Pre-Brief: Really, really wanted to aerate this weekend, but without snorkeling gear it would prove difficult. (Had tix for tonight’s Phils game, also a washout.) Since you need to plan an aerating operation (i.e. equipment rental/reservation), here is Cranky Man’s Lawn Care chapter on lawn aeration to get you off your rider. Good news is that wet weather makes for favorable aerating conditions.
Aerating: Spring is the best time of the year for aerating your lawn. Aeration helps to loosen the top most layer of soil, which allows for fuller lawn growth. Aerating – especially for high-traffic lawns – allows much-needed oxygen, nutrients and water to reach grass roots.
Soil compaction can prevent adequate root growth and development. Since compaction is the problem you’re trying to treat by aerating, it’s important that you use hollow-core aeration equipment as opposed to a machine using solid spikes that actually compact the soil further. A core aerator will deposit many, many little plugs of soil and grass on top of your lawn. These plugs will deteriorate quickly and will not harm the grass.
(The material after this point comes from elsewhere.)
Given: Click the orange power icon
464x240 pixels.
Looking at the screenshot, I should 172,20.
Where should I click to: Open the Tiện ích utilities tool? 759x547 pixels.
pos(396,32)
Many lawn devotees will aerate TWICE a year – in Spring and in Fall. I’m not that ambitious or obsessive so once a year in the spring suffices; sometimes even skipping a year with no concerns. But my lawn does not have a high level of traffic in most areas. The higher the traffic, the greater benefit aerating will have. Aerating in the Spring – after melting snows and typical Spring rains – ensures deep core penetration and maximum benefit. Too often aerating in Fall follows hot, dry summers and results in harder soil that will resist adequate penetration.
I would suggest going over very high traffic areas several times, overlapping as you go.
Many lawn owners will accompany aerating with overseeding. I’m not a big believer in overseeding (assuming you are observing other Healthy Lawn Behaviors), but overseeding can benefit struggling lawns.